SOURCE MATERIAL:
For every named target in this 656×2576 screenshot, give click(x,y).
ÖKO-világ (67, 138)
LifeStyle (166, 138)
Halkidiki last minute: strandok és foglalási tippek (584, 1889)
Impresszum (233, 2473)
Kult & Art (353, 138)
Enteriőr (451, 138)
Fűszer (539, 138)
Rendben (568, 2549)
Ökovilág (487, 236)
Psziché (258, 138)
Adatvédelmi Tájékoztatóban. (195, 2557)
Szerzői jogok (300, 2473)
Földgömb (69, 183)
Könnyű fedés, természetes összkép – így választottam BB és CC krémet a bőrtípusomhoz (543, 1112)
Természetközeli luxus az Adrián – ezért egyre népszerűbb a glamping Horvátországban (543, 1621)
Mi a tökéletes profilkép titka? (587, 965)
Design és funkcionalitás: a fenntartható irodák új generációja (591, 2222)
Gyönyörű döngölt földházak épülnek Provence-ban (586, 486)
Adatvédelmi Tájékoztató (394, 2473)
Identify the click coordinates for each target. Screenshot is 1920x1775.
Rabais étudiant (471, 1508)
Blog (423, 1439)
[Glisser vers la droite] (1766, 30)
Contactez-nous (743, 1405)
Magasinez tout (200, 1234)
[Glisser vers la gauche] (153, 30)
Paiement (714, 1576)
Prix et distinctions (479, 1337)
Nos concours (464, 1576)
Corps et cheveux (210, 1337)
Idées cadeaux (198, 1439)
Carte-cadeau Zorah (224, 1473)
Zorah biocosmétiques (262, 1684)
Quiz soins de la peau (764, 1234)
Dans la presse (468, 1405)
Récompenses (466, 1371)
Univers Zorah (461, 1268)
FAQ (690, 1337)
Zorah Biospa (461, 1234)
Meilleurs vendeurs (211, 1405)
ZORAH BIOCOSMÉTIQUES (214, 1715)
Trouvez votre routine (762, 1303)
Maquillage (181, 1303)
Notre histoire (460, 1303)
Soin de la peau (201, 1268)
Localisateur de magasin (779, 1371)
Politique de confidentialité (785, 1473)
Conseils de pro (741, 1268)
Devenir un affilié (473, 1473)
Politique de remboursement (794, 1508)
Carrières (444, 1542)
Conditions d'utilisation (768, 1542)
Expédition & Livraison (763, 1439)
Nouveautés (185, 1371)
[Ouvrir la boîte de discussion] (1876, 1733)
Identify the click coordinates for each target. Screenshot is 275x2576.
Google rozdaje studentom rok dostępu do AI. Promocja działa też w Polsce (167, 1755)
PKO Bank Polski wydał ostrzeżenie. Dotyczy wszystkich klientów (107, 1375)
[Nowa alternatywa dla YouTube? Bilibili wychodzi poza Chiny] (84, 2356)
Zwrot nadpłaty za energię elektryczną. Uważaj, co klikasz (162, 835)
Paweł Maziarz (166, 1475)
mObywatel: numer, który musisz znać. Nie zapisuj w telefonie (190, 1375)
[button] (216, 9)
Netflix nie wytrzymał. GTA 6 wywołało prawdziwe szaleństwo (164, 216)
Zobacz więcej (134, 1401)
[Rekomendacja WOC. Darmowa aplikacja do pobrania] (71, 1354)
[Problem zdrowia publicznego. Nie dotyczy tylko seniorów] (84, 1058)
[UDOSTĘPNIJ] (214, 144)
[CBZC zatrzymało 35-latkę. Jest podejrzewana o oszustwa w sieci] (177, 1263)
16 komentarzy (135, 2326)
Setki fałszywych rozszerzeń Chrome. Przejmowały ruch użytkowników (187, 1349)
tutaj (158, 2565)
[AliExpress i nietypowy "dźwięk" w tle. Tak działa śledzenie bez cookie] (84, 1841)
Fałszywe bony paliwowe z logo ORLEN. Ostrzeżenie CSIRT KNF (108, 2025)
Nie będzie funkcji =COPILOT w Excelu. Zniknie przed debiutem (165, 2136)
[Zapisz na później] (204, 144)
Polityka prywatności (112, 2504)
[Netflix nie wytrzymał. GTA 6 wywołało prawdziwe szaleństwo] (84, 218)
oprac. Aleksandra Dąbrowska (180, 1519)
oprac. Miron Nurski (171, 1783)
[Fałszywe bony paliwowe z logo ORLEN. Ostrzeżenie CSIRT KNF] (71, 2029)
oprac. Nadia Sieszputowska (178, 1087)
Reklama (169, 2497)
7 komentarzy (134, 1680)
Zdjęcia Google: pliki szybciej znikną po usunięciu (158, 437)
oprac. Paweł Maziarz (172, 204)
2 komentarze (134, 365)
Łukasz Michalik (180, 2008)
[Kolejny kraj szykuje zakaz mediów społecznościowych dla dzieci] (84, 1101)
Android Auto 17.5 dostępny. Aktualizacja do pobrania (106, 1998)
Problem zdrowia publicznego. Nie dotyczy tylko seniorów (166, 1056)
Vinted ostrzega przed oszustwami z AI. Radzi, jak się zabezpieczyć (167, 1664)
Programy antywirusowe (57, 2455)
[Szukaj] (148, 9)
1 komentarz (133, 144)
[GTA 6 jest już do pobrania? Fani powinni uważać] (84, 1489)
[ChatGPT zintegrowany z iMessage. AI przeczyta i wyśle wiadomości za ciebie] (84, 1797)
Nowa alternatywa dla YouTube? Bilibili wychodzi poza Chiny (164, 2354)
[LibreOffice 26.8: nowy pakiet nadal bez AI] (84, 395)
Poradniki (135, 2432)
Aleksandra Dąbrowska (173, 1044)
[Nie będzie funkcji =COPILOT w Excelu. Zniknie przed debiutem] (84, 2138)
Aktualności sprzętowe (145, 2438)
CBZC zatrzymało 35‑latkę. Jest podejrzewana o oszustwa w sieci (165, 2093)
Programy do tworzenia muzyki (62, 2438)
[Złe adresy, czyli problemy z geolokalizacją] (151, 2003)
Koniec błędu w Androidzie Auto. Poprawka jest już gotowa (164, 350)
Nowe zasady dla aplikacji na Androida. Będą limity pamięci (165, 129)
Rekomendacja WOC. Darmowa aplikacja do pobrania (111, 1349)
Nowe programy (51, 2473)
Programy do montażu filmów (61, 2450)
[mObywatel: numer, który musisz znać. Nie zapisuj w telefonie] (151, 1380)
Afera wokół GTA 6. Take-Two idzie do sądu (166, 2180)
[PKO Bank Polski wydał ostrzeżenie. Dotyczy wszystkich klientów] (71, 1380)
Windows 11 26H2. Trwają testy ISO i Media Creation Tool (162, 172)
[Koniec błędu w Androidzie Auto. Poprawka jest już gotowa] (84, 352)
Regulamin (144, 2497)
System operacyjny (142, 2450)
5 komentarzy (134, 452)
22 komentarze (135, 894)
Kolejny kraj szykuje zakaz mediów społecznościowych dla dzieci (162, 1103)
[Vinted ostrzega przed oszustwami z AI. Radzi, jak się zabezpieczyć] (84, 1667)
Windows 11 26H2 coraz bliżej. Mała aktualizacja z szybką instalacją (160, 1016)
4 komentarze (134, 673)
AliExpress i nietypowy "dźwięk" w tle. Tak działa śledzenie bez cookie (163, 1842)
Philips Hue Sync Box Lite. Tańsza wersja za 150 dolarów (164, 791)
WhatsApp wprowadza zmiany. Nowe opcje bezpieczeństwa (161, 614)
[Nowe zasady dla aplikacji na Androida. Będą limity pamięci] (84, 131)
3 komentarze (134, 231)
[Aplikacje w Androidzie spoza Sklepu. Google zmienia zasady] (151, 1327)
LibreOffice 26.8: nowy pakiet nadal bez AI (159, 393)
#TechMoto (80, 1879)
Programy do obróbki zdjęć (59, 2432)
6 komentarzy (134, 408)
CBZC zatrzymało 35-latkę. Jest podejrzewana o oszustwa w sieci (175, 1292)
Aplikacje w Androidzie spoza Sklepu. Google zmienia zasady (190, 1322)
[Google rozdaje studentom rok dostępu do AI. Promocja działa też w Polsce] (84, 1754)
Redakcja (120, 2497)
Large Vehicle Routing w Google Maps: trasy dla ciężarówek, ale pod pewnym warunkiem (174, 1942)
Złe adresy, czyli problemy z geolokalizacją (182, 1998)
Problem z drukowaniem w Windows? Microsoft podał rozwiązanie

EXERCISE DETAILS:
Transcribe only the trailing portion of the entries above: the line that contains "[Google rozdaje studentom" and each line after it.

RESULT:
[Google rozdaje studentom rok dostępu do AI. Promocja działa też w Polsce] (84, 1754)
Redakcja (120, 2497)
Large Vehicle Routing w Google Maps: trasy dla ciężarówek, ale pod pewnym warunkiem (174, 1942)
Złe adresy, czyli problemy z geolokalizacją (182, 1998)
Problem z drukowaniem w Windows? Microsoft podał rozwiązanie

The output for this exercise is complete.